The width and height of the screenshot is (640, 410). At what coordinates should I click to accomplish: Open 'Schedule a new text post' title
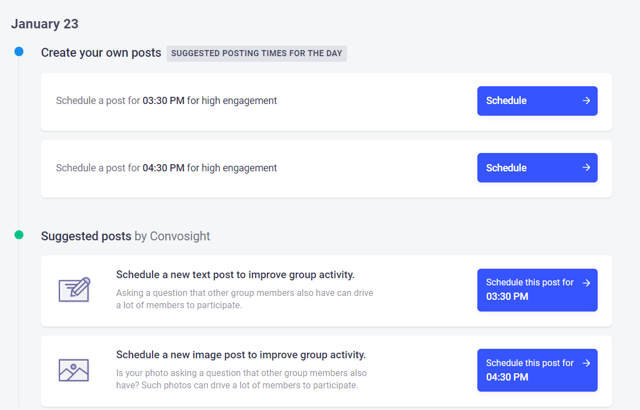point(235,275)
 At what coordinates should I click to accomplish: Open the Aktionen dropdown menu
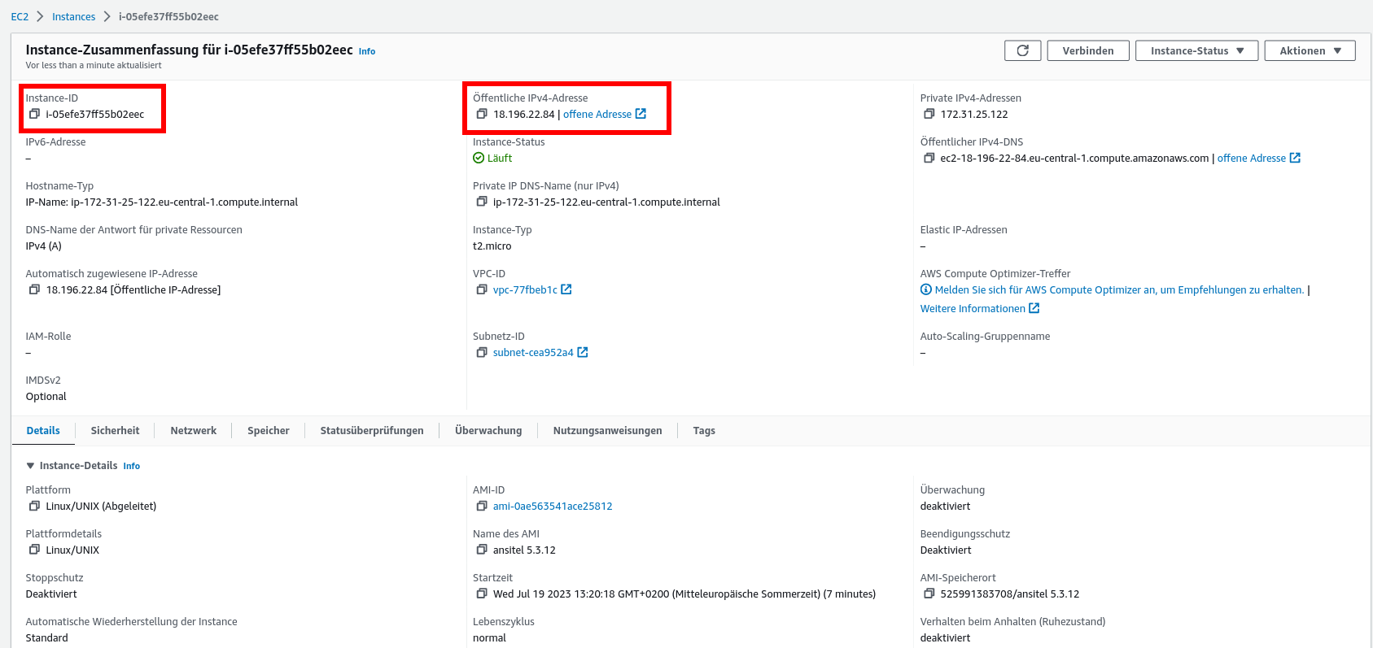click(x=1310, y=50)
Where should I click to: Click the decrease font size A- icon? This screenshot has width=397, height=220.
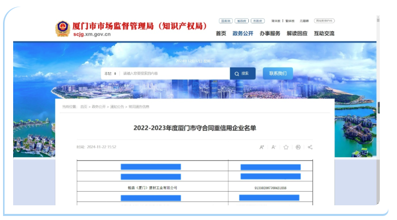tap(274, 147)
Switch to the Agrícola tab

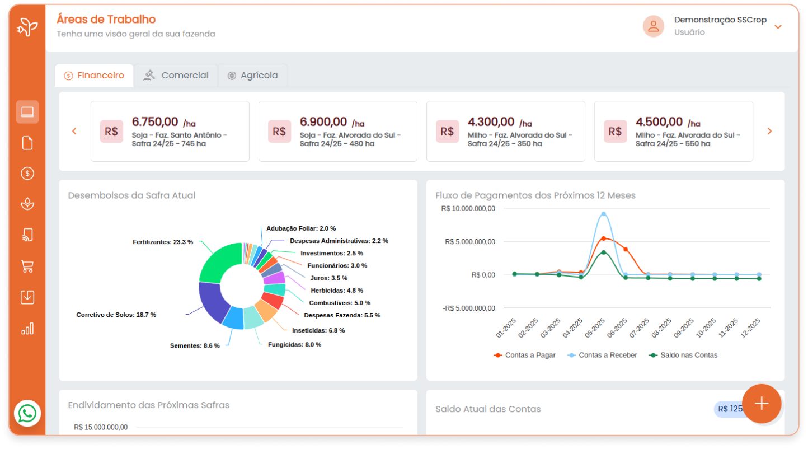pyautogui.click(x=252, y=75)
○ ○ ○ ○ ○ ○ ○
§ **What needs to be done**
Where pictures appear, omit them, and transcribe exactly, with nothing else, the lines from the line with "At what coordinates should I click to accomplish: Open the" through the final line of the records above, both ends included.

§ **Exercise result**
 At what coordinates should I click to accomplish: Open the Aktionen dropdown menu
click(x=1310, y=50)
Where should I click to: Click the decrease font size A- icon? This screenshot has width=397, height=220.
tap(274, 147)
Switch to the Agrícola tab

pyautogui.click(x=252, y=75)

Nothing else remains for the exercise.